The most important key to a reliable reconstruction of Roman armor was the find made by Charles Daniels in Corbridge. Once there was a Roman fort, Corstopitum, which housed ala Gallorum Petriana as a garrison. Around the year 105, barbarian tribes living in the northern part of the island attacked the Roman border fortifications. The camp was badly damaged and was subsequently rebuilt. The builders disposed of part of the garbage at the bottom of the well, which was located on the territory of the Roman principle. During excavations in 1964, six sets of plates relating to the side sections of the shell, two chest sections, shoulder pads, as well as several scattered fragments and small details were found here. Although the iron turned to rust, all the plates remained in place, which made it easy to recreate the original order of their set. On the inside of the plates, there are clearly visible traces of leather belts used as fasteners. Bronze hooks and loops have also been preserved in their original places. Interestingly, all the parts found belonged to different armor. Apparently, they were all stored together somewhere in a warehouse awaiting repair, but for some unknown reason they ended up not in a repair shop, but at the bottom of a well, where they were discovered by archaeologists.

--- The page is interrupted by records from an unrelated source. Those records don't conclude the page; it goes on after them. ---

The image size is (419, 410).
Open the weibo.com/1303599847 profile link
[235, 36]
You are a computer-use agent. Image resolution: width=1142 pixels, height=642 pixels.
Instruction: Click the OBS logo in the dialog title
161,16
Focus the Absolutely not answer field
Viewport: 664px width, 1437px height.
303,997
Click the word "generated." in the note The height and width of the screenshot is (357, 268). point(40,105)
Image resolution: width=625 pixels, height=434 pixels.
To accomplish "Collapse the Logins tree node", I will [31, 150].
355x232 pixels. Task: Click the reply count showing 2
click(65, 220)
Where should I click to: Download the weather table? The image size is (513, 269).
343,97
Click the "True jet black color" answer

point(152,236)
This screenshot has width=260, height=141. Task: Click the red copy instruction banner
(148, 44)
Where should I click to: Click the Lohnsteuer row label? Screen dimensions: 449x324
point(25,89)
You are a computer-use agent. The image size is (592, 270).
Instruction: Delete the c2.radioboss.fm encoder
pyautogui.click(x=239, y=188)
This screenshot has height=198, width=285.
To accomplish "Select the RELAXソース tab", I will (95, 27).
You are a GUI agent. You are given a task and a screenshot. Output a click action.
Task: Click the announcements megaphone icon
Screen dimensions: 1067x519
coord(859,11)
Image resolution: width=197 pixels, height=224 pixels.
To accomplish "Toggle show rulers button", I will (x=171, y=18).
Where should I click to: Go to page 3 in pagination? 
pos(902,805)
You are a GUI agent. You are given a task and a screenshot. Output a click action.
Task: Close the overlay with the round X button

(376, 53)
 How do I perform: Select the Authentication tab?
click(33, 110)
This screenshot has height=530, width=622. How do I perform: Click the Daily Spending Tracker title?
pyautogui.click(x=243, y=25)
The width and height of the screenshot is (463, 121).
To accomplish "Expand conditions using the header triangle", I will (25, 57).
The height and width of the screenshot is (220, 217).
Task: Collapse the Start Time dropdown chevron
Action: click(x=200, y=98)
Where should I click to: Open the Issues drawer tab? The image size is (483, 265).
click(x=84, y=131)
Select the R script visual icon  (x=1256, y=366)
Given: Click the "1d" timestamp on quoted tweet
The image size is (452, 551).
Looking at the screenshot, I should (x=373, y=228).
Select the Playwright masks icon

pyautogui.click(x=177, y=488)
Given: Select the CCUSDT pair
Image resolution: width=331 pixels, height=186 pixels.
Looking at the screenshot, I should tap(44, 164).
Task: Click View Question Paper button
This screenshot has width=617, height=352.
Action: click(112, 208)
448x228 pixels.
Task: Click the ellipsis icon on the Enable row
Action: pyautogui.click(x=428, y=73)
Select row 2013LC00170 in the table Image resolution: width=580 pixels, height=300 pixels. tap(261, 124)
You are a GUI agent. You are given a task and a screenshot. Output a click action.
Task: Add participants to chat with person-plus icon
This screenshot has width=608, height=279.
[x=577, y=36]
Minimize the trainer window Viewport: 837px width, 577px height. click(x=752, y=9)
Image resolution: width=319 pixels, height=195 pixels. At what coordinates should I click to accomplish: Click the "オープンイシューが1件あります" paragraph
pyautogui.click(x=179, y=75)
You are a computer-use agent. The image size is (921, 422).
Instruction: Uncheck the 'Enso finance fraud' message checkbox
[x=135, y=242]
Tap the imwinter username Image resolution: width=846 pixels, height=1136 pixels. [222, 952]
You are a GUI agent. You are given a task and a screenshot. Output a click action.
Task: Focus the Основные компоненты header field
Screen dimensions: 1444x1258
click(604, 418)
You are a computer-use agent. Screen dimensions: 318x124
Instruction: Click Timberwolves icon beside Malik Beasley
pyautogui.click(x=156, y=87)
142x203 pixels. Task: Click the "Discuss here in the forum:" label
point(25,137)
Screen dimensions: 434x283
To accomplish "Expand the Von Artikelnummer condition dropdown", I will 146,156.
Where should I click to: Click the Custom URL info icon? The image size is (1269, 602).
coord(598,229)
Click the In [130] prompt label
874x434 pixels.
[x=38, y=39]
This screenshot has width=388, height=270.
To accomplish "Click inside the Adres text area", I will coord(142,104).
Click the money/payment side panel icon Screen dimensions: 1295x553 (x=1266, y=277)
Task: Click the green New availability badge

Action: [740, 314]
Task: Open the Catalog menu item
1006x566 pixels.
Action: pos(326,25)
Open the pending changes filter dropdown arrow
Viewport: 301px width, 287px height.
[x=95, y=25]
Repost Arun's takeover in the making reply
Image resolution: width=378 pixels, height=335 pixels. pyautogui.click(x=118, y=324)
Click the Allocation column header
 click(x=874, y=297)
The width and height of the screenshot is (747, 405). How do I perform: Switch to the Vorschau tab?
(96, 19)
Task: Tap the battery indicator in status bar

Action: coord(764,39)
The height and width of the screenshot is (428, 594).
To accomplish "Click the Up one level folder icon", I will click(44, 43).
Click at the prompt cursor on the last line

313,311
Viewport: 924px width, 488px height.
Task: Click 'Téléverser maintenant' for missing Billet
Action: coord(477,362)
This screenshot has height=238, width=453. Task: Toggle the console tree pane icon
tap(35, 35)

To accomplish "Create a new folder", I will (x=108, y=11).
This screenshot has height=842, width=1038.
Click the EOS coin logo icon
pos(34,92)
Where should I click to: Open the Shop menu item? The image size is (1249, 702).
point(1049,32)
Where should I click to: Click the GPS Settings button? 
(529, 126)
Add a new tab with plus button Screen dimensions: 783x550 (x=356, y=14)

A fragment of the pedestal of the Column of Antoninus Pius in Rome, depicting the scene of the imperial apotheosis. 
Praetorians are dressed in plate armor, in appearance very similar to that in which the figure of a soldier from the British Museum is dressed. 
Unlike archaeological finds, in which the chest section is represented by a single plate, here it consists of several parts.

H. Russell Robinson, Keeper of the Armory of the Tower of London, based on this find, reconstructed Roman armor from Corbridge. According to his assumption, the armor consisted of six parts: a pair of side sections, a pair of sections for the upper chest and back, and a pair of pauldrons, rigidly connected to the previous section. In total, the armor consisted of 40 iron strips and plates, connected in 12 sections with the help of belts riveted to their inner part. Separate sections, in turn, were attached to each other by means of bronze hooks and loops, as well as belts and buckles, some of which were on the inside, and some on the outside. This structure made it easy to disassemble the armor and fold it for transport and storage. Subsequent assembly and dressing was also not particularly difficult. Obviously, the soldier put on the shell assembled on the back, and fastened it in front on his own. The lamellar covering closely adjoined to a body. At the same time, it was flexible and did not constrain movement at all. Such a shell provided its owner with reliable protection against any type of piercing, slashing and throwing weapons.